Outside Oslo’s Munch Museum there’s an uncanny tree that could belong in one of the artist’s paintings – its boluses grouped in a foreshortened face, the grain forming a close swirl. I had the feeling it had been selected to prepare visitors, or acquired from one of Munch’s properties. It was the final weekend of ‘Munch 150’, and the last opportunity I (or anyone) would have in at least a century to see most of the painter’s major works and many of their variants gathered in two galleries: the museum and Oslo’s National Gallery.
The famous Self-Portrait with Cigarette (1895) had been touring Svalbard for the past year and was here exhibited in its temperature-controlled case. One room in the National reconstructed the original Berlin showing of The Frieze of Life, though some of these paintings were reproduced, the originals too fragile to travel.
Munch would have objected to the care now taken with his paintings. He hated varnish and would leave canvasses outside for months or years so their colours would ‘collect themselves.’ He’d kick them, spill drinks on them, let his dogs run over them, or use them as pan-lids in the kitchen. For Munch, this was part of the paintings proving themselves worthy of posterity.
Because of Munch’s treatment of his canvasses, if you don’t see the real thing you see less than half the image. In one of his Deathbeds, you can see where rain has caused the bedridden figure of the artist to bleed into the bed. In a self-portrait with a cigarette, his moustache is done in the soft ultra-violet of the smoke surrounding him, or, as Munch describes smoke in his St. Cloud Manifesto (1889) ‘that blue-grey tobacco-laden air.’ In his early paintings he has taken a knife to their finish, and magnifying glasses on strings were sometimes provided (though quite arbitrarily).

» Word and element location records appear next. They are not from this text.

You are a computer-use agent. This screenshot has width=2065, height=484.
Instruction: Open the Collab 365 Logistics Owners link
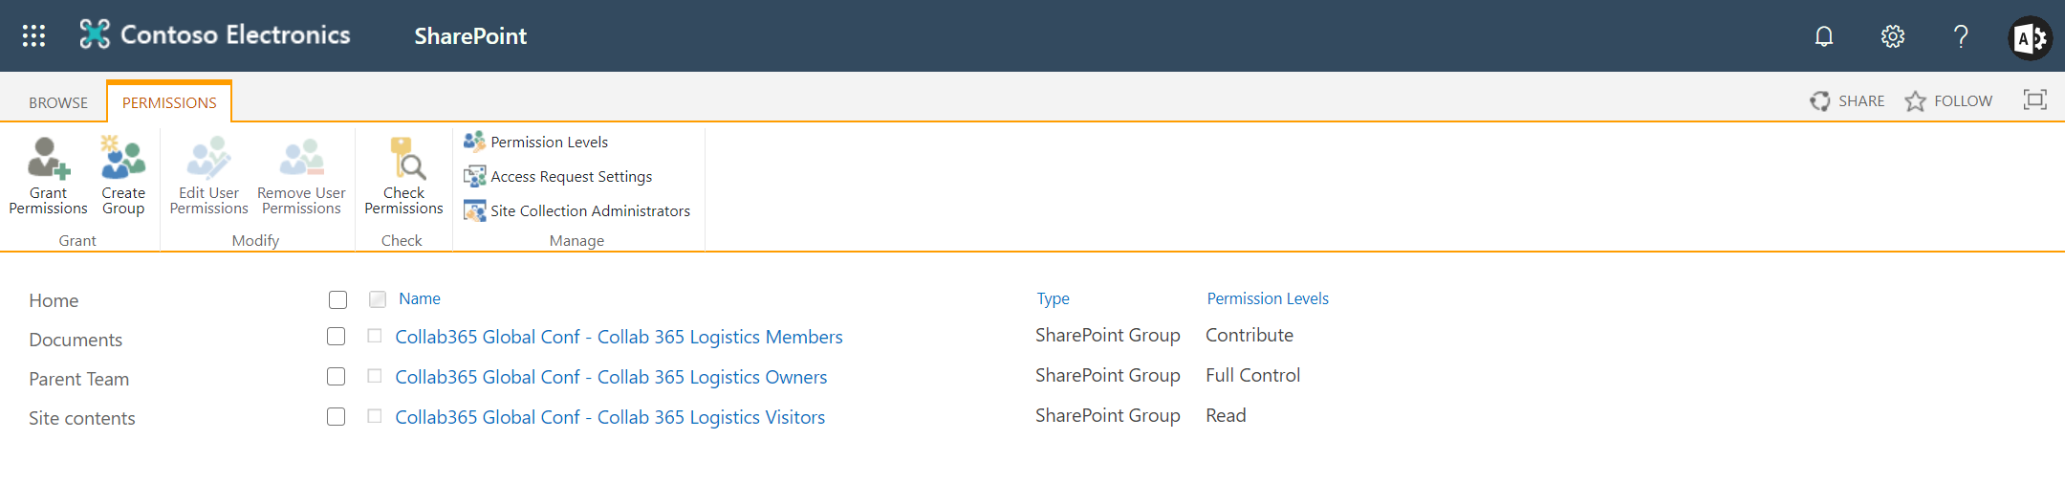(611, 377)
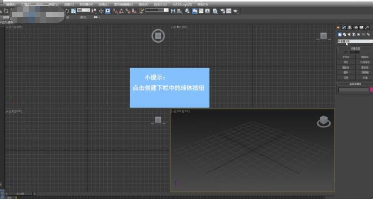Screen dimensions: 373x199
Task: Select the Cameras category icon
Action: 354,35
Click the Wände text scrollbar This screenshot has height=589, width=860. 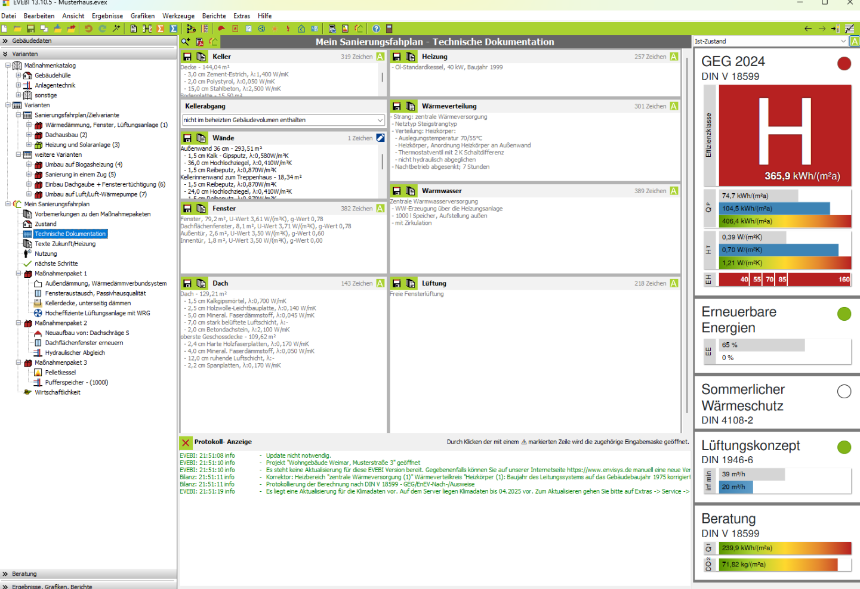pyautogui.click(x=382, y=162)
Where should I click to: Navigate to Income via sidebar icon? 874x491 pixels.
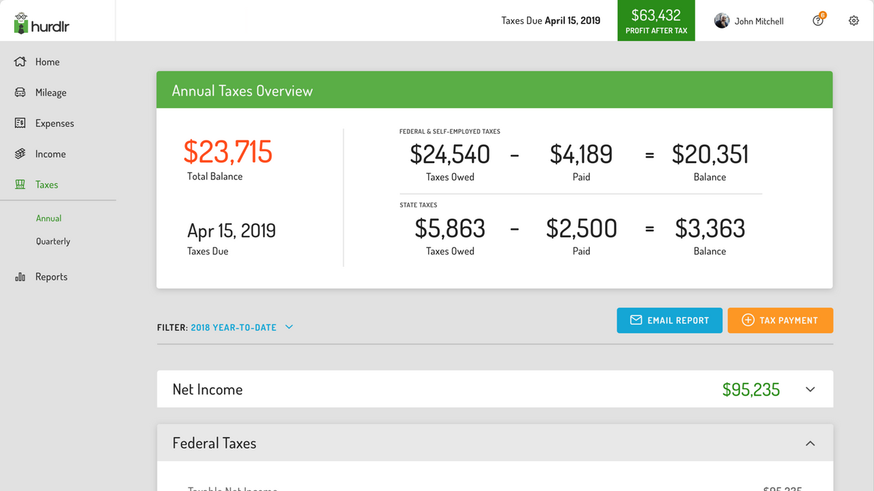pyautogui.click(x=20, y=153)
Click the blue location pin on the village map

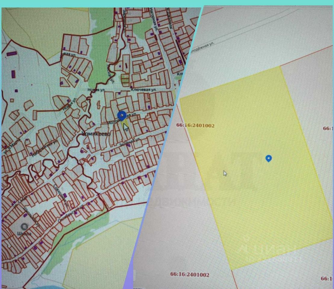(122, 116)
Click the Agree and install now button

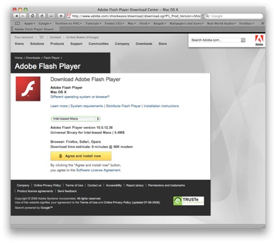pyautogui.click(x=81, y=156)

Like Picasso, Munch could do realism if he wanted. But either because you take this for granted, or because you are sometimes made to forget, looking at his paintings this close and in succession yields surprising moments of technical clarity. He was considered to be a bad painter of hands, but he was brilliant at shoes, as evident in the many full-length portraits on display; he must be one of the most expressive painters of shoes that ever lived. He disliked the inclusion of fruit in paintings, but in his first Death of Marat (1907) – a painting depicting the histrionic crux of his life, where he shot his finger in front of a tormenting lover – apples in a bowl are given a wonderful scuffed brightness. By his later portraits he could do his face in a couple of strokes; you know it’s him, and he’s all there.
Having all these paintings in the same place is a great historical gesture, but it is rather exhausting. At ‘Munch 150’ you are taking in one of the most intense of artistic minds, in a few hours, and the profusion of masterpieces inevitably raises your tolerance for great art so that whole rooms don’t draw the eye. I envied a vast group of guided tourists in the National who dashed from a Sick Child in the first room to a Scream, skipping three brilliant rooms, then squandering the rest of The Frieze room.
I almost felt the compulsion to follow their lead, just to be perverse. There’s no need to visit the ‘Fairy Tale’ forest room, or the paintings of children room, though if they were part of any other collection you’d probably worship them. Then there are the extracts from his writing. Munch’s narrative diaries are often good and clever; his letter prose can be very funny. The literary sketches or prose-poems chosen for the gallery walls were undergraduate to abysmal.
I ‘did’ the two galleries in two days, along with Munch’s murals in Oslo University. It certainly spoilt me for the Astrup Fearnly Museum of Modern Art the following day.
The ‘Anniversary Exhibition: Munch 150’ was a collaboration between the Munch Museum and the National Museum of Art, Architecture and Design, open from 7 June–13 October 2013.
The exhibition formed part of a wider cultural programme celebrating the 150th anniversary of Edvard Munch’s birth.